====== INPUT FOR THIS TASK ======

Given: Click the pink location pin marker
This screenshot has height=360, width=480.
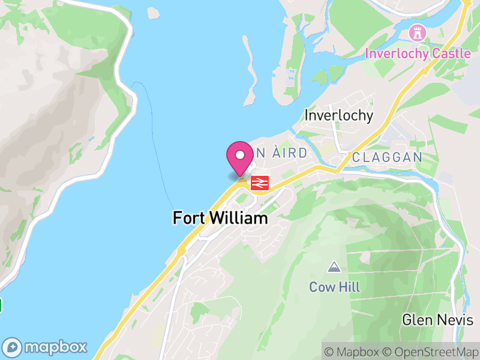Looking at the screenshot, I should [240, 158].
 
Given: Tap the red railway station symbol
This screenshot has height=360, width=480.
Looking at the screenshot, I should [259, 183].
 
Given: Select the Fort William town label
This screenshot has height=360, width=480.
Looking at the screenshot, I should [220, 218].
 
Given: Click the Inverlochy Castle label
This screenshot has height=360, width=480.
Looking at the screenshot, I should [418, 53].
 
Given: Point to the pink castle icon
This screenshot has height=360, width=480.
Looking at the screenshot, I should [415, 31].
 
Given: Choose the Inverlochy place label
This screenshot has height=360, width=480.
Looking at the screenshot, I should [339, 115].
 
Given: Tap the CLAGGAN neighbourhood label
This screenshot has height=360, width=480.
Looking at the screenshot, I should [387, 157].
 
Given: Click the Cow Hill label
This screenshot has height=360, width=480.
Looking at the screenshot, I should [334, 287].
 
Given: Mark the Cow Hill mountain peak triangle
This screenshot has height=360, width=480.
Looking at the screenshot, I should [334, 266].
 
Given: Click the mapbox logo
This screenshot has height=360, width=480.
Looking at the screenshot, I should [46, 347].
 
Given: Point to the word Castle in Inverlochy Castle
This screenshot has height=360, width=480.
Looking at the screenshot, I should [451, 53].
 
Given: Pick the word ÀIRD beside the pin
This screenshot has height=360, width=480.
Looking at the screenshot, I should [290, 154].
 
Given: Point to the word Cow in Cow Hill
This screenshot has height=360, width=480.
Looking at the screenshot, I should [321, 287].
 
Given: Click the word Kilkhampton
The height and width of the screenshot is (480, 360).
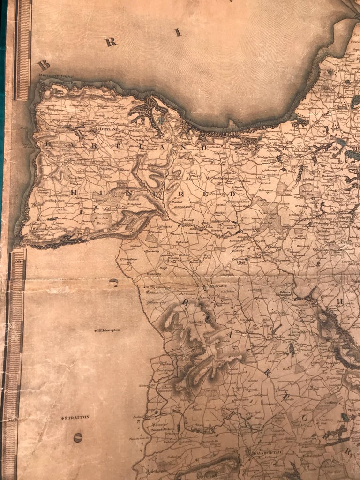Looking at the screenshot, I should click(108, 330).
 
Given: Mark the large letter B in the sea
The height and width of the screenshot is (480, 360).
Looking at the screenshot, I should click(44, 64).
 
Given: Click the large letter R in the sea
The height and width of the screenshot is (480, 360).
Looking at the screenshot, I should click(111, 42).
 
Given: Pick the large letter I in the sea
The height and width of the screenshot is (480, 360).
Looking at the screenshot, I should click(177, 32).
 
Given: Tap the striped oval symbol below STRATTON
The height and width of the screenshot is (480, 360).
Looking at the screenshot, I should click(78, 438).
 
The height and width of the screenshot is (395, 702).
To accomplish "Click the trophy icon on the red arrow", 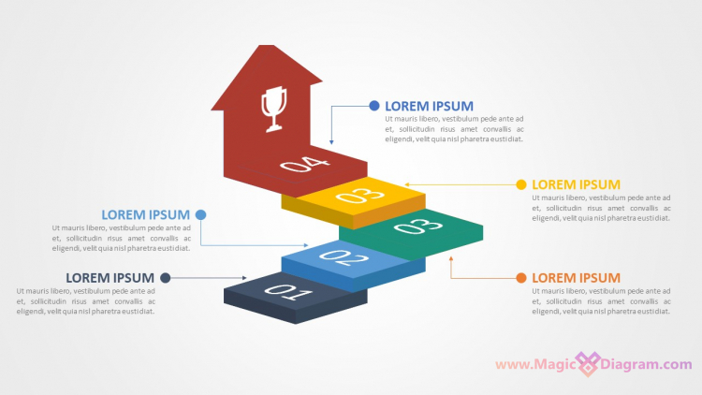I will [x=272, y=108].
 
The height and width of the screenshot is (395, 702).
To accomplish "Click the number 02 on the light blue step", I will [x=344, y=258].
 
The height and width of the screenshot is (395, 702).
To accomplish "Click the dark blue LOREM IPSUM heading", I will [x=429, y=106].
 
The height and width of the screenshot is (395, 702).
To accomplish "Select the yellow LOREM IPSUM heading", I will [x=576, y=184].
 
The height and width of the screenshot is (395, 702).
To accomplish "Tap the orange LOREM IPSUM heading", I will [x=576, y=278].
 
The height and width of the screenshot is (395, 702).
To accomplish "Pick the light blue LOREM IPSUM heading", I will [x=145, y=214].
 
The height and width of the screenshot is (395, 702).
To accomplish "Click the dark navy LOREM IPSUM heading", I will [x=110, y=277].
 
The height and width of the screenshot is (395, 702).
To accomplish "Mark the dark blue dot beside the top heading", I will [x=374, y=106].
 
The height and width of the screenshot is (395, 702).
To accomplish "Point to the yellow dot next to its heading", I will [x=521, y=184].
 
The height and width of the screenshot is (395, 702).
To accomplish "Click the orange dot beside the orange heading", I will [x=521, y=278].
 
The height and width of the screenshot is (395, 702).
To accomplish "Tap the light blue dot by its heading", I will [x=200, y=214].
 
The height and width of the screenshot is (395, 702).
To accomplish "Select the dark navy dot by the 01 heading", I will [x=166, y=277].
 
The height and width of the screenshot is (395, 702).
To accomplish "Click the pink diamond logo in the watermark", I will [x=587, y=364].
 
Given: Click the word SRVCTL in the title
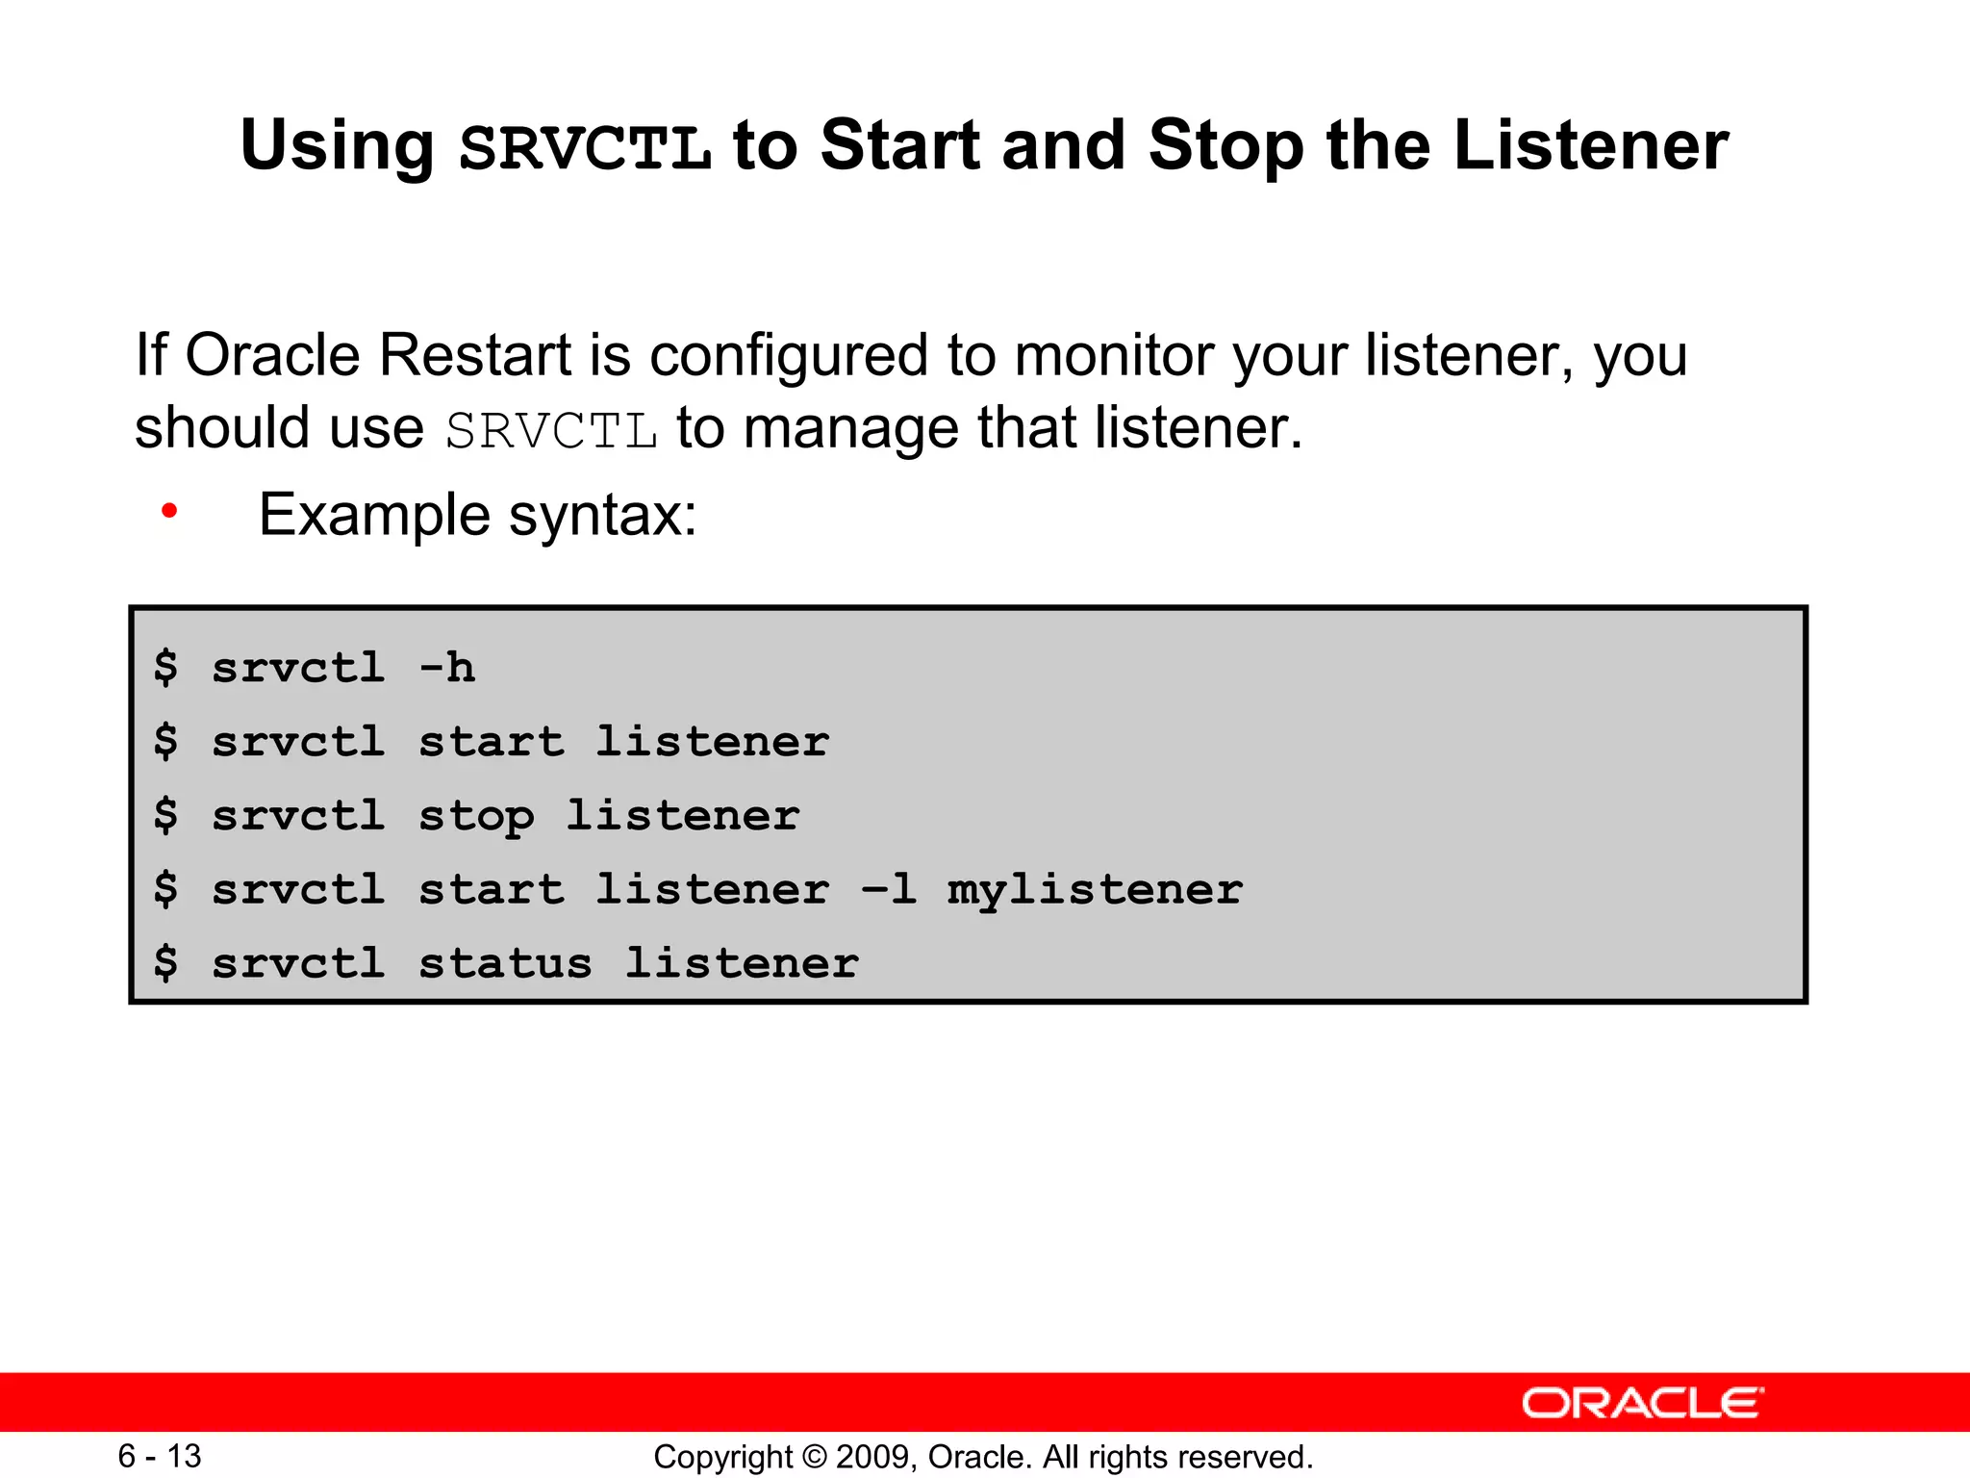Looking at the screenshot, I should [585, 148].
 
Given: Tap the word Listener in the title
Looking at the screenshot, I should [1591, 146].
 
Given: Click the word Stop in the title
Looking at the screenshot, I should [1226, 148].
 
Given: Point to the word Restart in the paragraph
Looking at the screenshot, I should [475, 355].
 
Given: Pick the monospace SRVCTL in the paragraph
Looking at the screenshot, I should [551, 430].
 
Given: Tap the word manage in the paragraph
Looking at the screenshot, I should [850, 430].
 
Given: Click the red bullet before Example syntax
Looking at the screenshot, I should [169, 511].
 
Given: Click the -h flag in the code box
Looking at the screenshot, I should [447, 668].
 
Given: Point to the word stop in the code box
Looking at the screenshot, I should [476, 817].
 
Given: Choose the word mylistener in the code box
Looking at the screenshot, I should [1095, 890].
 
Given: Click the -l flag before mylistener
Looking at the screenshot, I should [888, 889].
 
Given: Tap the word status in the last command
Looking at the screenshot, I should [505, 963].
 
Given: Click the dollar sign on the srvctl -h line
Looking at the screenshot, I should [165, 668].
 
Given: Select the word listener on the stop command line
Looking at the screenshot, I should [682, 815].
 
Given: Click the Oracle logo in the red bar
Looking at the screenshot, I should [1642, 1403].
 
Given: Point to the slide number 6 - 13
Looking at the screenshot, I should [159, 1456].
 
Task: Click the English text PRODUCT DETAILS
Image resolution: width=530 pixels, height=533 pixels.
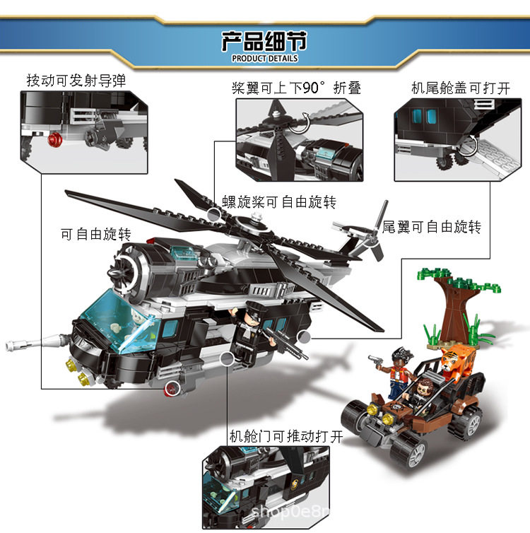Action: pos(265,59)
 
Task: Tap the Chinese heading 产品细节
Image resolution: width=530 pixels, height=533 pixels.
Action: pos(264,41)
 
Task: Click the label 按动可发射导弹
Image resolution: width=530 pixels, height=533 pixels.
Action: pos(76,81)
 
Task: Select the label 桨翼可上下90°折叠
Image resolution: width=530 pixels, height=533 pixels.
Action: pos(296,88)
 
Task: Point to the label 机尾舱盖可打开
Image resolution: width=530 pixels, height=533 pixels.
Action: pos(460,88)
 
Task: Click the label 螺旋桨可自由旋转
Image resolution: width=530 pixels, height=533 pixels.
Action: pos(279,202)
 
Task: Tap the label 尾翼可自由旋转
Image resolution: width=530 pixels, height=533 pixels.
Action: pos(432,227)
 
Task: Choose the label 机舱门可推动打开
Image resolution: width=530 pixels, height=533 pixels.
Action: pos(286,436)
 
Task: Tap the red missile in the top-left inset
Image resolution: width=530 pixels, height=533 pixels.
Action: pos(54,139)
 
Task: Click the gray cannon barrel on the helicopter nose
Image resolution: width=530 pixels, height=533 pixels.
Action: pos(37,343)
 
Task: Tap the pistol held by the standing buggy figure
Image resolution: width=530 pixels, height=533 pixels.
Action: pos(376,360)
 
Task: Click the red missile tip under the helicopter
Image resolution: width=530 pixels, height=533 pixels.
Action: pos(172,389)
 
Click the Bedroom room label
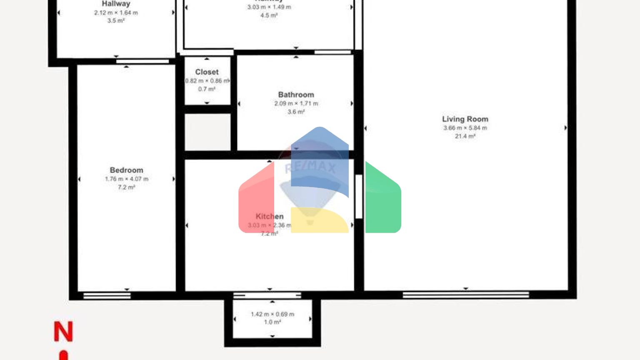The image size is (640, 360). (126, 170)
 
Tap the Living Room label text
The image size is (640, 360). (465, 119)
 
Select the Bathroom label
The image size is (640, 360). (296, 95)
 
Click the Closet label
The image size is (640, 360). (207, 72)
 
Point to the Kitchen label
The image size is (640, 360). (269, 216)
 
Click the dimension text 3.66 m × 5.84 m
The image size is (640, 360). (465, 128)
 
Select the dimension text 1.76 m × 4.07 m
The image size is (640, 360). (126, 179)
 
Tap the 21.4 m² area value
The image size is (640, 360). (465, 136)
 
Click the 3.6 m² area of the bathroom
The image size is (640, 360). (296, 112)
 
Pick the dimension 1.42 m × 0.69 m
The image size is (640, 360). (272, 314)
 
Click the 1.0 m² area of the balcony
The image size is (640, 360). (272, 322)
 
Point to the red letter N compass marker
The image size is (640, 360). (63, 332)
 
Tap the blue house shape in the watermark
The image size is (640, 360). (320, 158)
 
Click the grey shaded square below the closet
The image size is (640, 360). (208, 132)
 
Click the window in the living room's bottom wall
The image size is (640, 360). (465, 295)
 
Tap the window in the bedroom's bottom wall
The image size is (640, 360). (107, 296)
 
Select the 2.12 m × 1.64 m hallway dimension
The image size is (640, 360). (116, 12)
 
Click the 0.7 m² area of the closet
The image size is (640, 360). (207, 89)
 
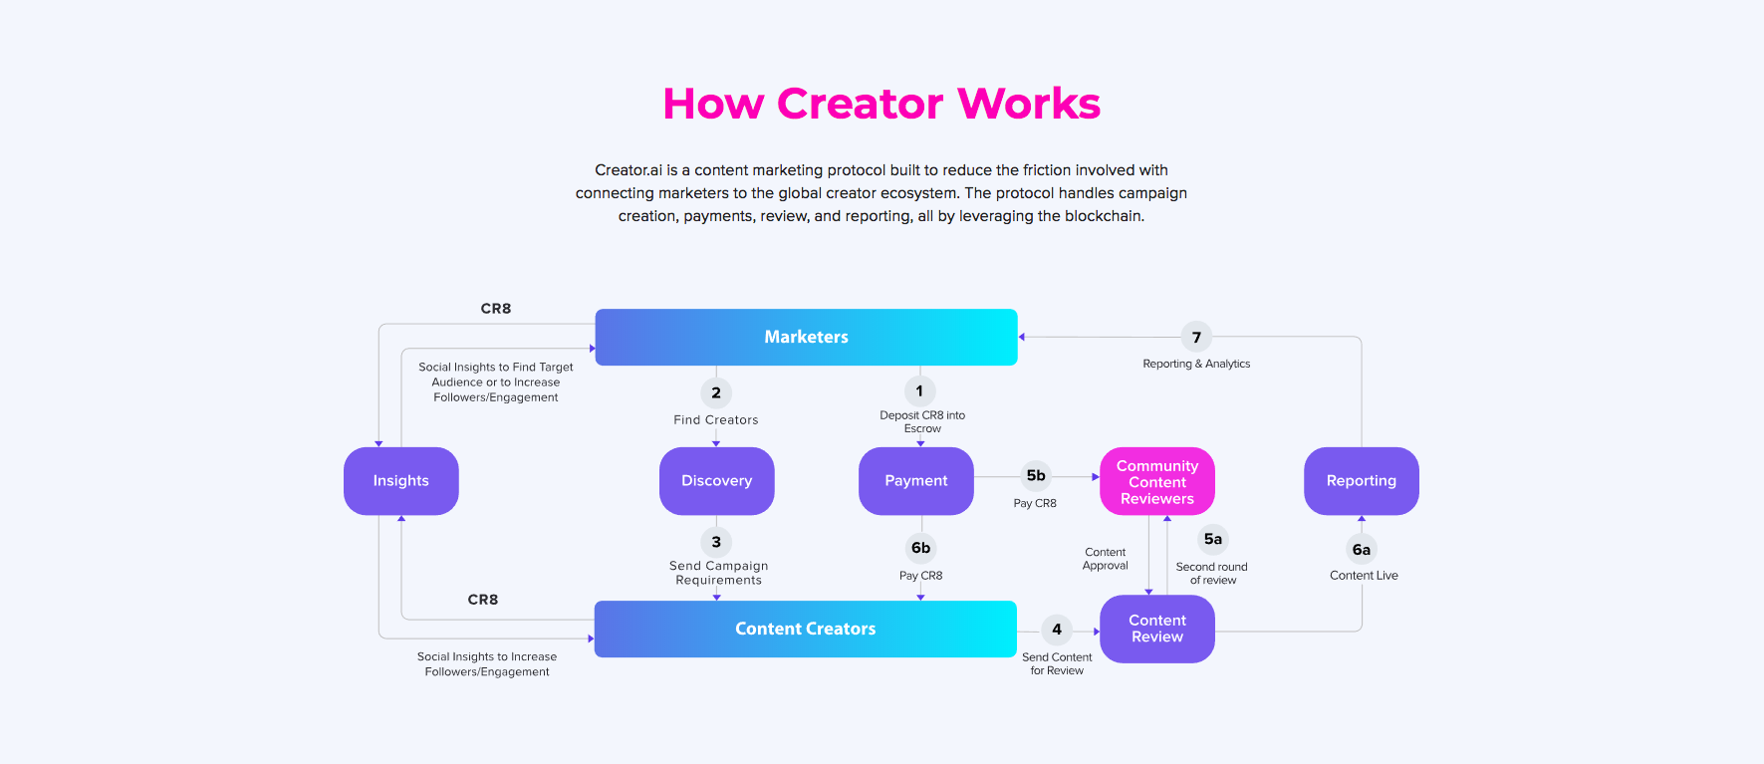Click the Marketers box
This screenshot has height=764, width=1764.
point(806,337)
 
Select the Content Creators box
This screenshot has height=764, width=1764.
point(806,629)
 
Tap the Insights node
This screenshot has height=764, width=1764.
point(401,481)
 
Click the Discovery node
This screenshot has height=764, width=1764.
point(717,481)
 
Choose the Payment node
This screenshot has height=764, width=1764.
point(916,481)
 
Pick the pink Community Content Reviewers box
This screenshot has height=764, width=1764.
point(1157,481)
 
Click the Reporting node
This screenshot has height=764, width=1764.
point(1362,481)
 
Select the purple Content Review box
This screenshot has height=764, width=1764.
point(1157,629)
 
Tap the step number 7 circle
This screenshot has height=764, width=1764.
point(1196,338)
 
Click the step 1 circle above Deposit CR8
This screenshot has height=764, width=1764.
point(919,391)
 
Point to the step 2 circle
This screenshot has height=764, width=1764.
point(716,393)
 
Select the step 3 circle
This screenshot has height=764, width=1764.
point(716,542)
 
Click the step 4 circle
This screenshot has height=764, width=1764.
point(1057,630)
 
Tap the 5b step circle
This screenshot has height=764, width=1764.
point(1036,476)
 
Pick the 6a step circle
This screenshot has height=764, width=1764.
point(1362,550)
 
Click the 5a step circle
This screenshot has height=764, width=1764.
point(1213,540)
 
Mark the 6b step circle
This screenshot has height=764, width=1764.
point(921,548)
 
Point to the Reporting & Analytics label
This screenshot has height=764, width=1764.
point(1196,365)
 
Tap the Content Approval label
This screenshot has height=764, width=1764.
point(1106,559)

======

Print everything from the line containing "Task: Tap the label 尾翼可自由旋转" down to the line containing "The image size is (640, 360). (296, 112)", both included, reproducing the material precisely while omitting the pictures.

Task: Tap the label 尾翼可自由旋转
Image resolution: width=530 pixels, height=533 pixels.
Action: pos(432,227)
 
Task: Choose the label 机舱门可推动打开
Image resolution: width=530 pixels, height=533 pixels.
Action: pos(286,436)
 
Task: Tap the red missile in the top-left inset
Image resolution: width=530 pixels, height=533 pixels.
Action: pos(54,139)
 
Task: Click the gray cannon barrel on the helicopter nose
Image resolution: width=530 pixels, height=533 pixels.
Action: pos(37,343)
 
Task: Tap the pistol held by the standing buggy figure
Image resolution: width=530 pixels, height=533 pixels.
Action: pos(376,360)
 
Task: Click the red missile tip under the helicopter
Image resolution: width=530 pixels, height=533 pixels.
Action: pos(172,389)
 
Click the Bedroom room label
The image size is (640, 360). (126, 170)
 
Tap the Living Room label text
The image size is (640, 360). (465, 119)
 
Select the Bathroom label
The image size is (640, 360). (296, 95)
 
Click the Closet label
The image size is (640, 360). (207, 72)
 
Point to the Kitchen label
The image size is (640, 360). (269, 216)
 
Click the dimension text 3.66 m × 5.84 m
The image size is (640, 360). (465, 128)
 
Select the dimension text 1.76 m × 4.07 m
The image size is (640, 360). (126, 179)
 
Tap the 21.4 m² area value
The image size is (640, 360). (465, 136)
 
Click the 3.6 m² area of the bathroom
The image size is (640, 360). (296, 112)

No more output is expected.